Forum Moderators: coopster

Message Too Old, No Replies

how random is rand()?

         

neophyte

11:56 am on Sep 10, 2007 (gmt 0)

10+ Year Member



Hello All -

I'm generating a six-digit random number (using mt_rand()) to be used in a db tables primary key column for my table records. Six digits would certainly seem long enough to ensure that no two primary keys would be the same, but depending upon the number of records in that table, I'm starting to have my doubts.

What do the good folks here say about this?

Is a six digit mt_rand() number random enough? Or, once the number is generated, should I query the table and compare the number just generated against the existing PKs to ensure uniqueness before inserting a new record into the table?

Neophyte

vincevincevince

12:01 pm on Sep 10, 2007 (gmt 0)

WebmasterWorld Senior Member 10+ Year Member



Why use rand() for a key when you can use auto_increment? Not only do auto_increment-ed keys avoid the possibility of duplication, they are more efficiently searched.

neophyte

11:40 pm on Sep 10, 2007 (gmt 0)

10+ Year Member



vincevincevince -

Thanks for you input. The client specification for this project dictates that a random and unique six-digit number be generated for each record which would be used as a "client ID number" - this is why I'm not using the auto-increment feature.

Neophyte

cameraman

12:10 am on Sep 11, 2007 (gmt 0)

WebmasterWorld Senior Member 10+ Year Member



Instead of doing a separate query, I think I'd generate the number, try the insert, and check to see if the insert failed because of duplicate key - if so, generate another one (or add 1 to the one you generated) & try again.

vincevincevince

2:43 am on Sep 11, 2007 (gmt 0)

WebmasterWorld Senior Member 10+ Year Member



The client specification for this project dictates that a random and unique six-digit number be generated for each record which would be used as a "client ID number"

I'd still use auto_increment for the real client_id number for the index benefits - then have another field for 'public-facing ID'. cameraman's idea of checking if the INSERT worked is a simple solution, good thinking there. If speed is going to be a major problem, generate your random number list in advance and store it in a table `random_numbers` with fields `number_id` and `random_number` - that way any auto_increment field of another table can be translated into a unique random_number easily.

neophyte

7:48 am on Sep 11, 2007 (gmt 0)

10+ Year Member



Thank you both for your help!

Neophyte

henry0

1:02 pm on Sep 11, 2007 (gmt 0)

WebmasterWorld Senior Member 10+ Year Member



vincevincevince

generate your random number list in advance and store it in a table `random_numbers` with fields `number_id` and `random_number` - that way any auto_increment field of another table can be translated into a unique random_number easily.

This a good idea!
How do you foresee its implementation
will you grab the top one, insert it where it's needed and del it from the rand repository?

jatar_k

1:06 pm on Sep 11, 2007 (gmt 0)

WebmasterWorld Administrator 10+ Year Member



or you can have a column for 'used' and select id from table where somecol!='used'

henry0

1:21 pm on Sep 11, 2007 (gmt 0)

WebmasterWorld Senior Member 10+ Year Member



That's doable too
so you will insert the rand twice once as an ID and once in "used"
I suppose it should be less MySQL work.

vincevincevince

1:25 pm on Sep 11, 2007 (gmt 0)

WebmasterWorld Senior Member 10+ Year Member



How do you foresee its implementation

Either as you said (delete the first row after using it) - which would seem to be the easiest but requiring an extra SELECT and DELETE with each assignment... or as a direct mapping.

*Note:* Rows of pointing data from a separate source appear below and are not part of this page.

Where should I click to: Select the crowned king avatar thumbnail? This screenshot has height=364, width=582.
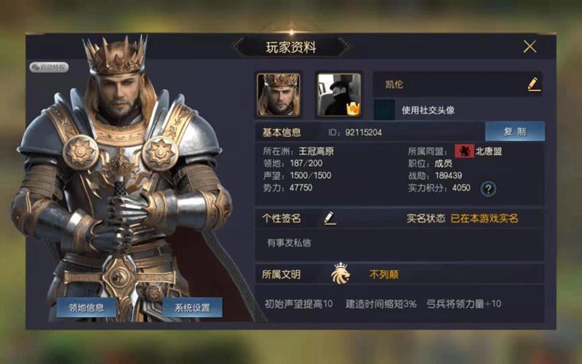point(279,95)
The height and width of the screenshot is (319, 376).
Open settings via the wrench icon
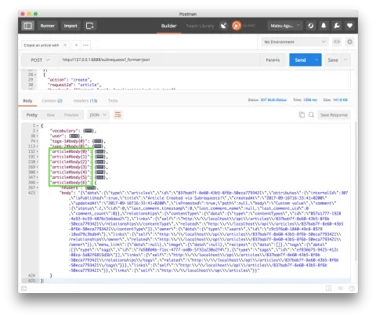337,26
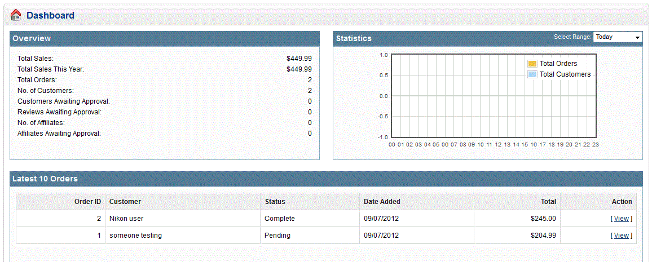Viewport: 652px width, 262px height.
Task: Click the yellow Total Orders legend swatch
Action: (x=532, y=64)
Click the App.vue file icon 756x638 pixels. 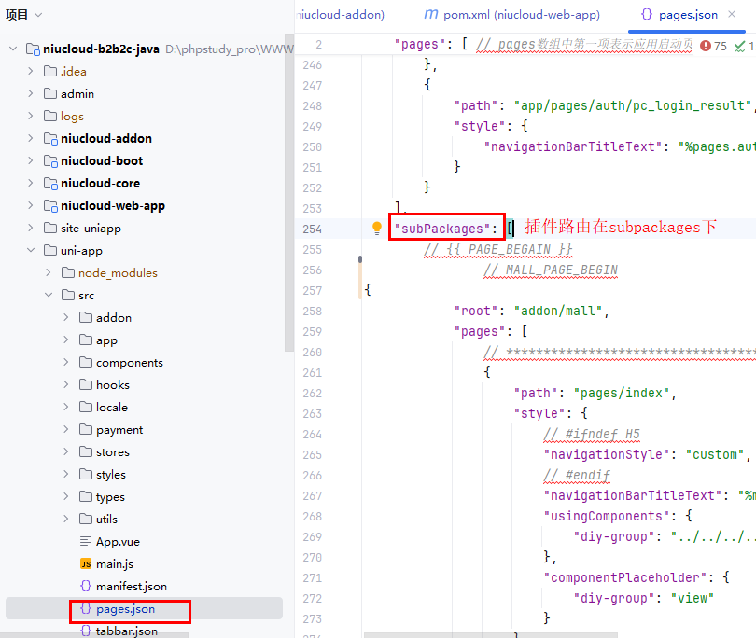click(x=86, y=542)

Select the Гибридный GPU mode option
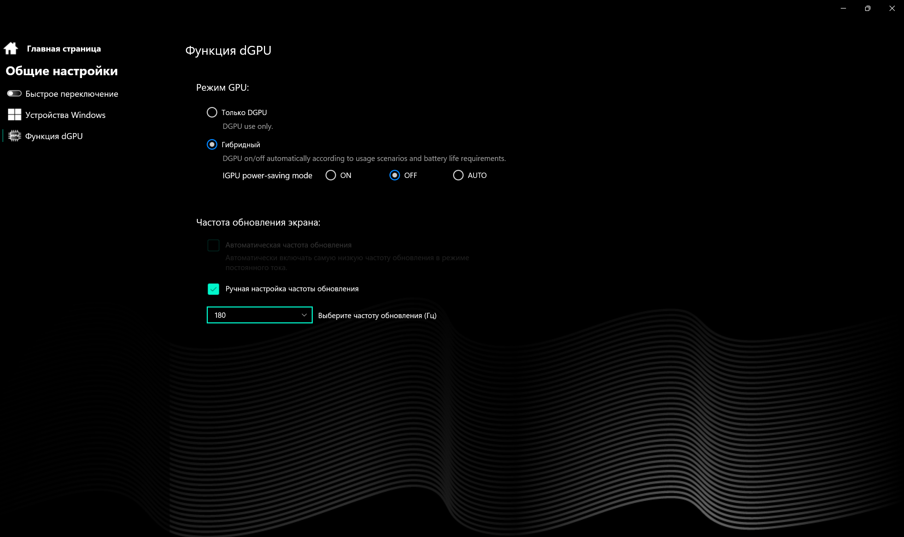[212, 144]
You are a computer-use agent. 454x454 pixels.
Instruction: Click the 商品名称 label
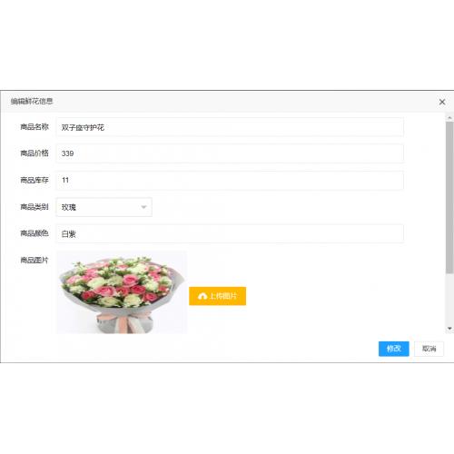click(x=35, y=127)
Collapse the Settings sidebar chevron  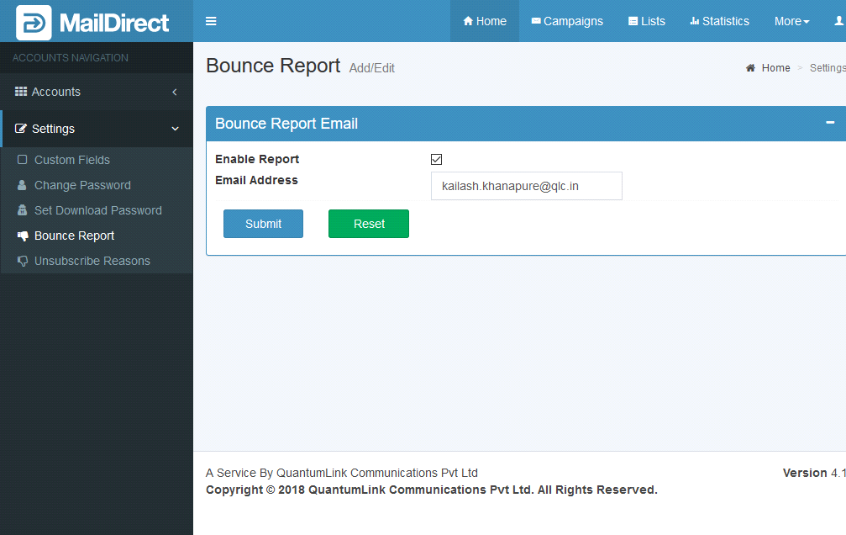pyautogui.click(x=175, y=129)
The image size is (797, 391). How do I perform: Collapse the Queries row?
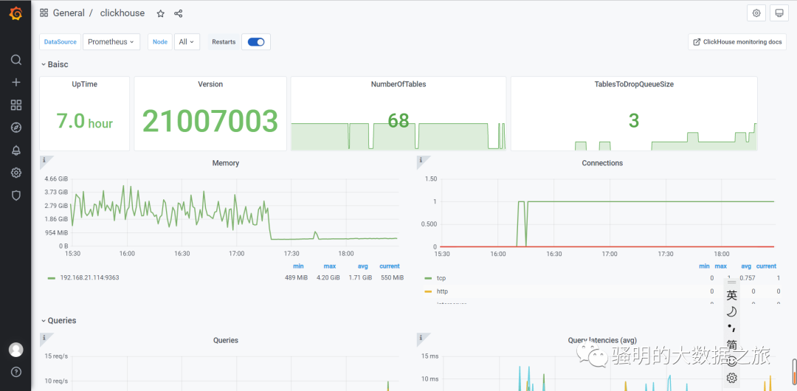click(58, 320)
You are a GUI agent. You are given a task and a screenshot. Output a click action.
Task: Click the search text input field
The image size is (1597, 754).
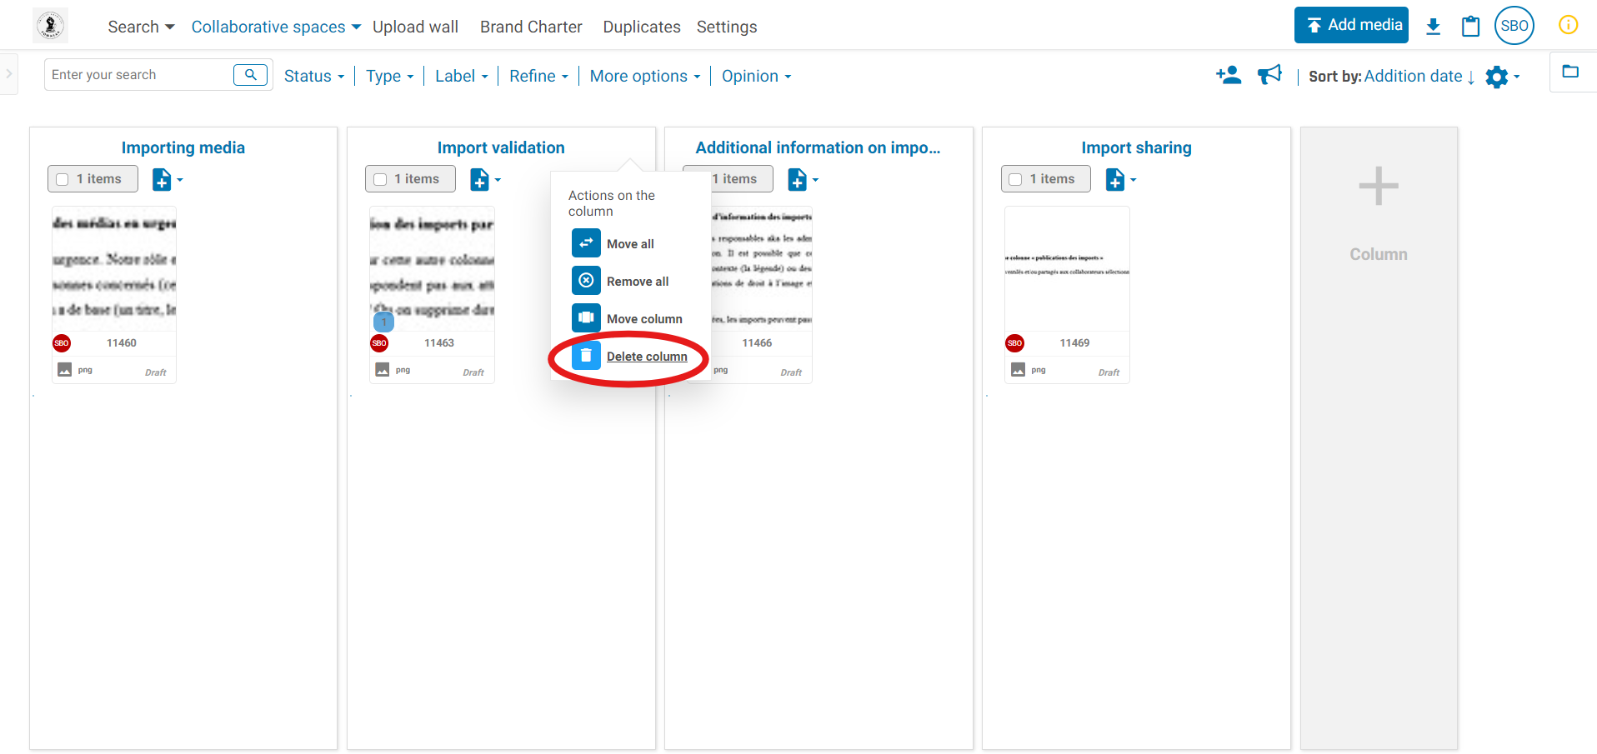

Direct mapping would mean:
main table named `clients` contains `rowid` (auto_increment)

To get client_id:
SELECT * FROM `clients`,`random_numbers` WHERE `random_numbers`.`rowid`=`clients`.`rowid` AND ....

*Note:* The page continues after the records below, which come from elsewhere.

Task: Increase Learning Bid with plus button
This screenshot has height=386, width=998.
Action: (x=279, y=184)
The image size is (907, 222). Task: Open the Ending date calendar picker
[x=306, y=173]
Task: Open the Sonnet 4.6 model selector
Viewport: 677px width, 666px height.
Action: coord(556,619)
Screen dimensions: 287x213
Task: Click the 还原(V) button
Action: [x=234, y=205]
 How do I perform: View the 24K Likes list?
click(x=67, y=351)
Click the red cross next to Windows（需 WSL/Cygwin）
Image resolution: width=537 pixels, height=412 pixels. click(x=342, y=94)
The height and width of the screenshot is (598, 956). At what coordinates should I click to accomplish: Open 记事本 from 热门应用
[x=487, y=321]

i.e. don't actually store the random number in the `clients` table at all but 'translate' from the auto_incremented number to the respective random number as required.

This shifts the database load to the output/display end rather than the assignment/data end and so keeps your `clients` table itself with a good efficient index which can be used internally for joins to other client-related tables (rather than using the random number for the join).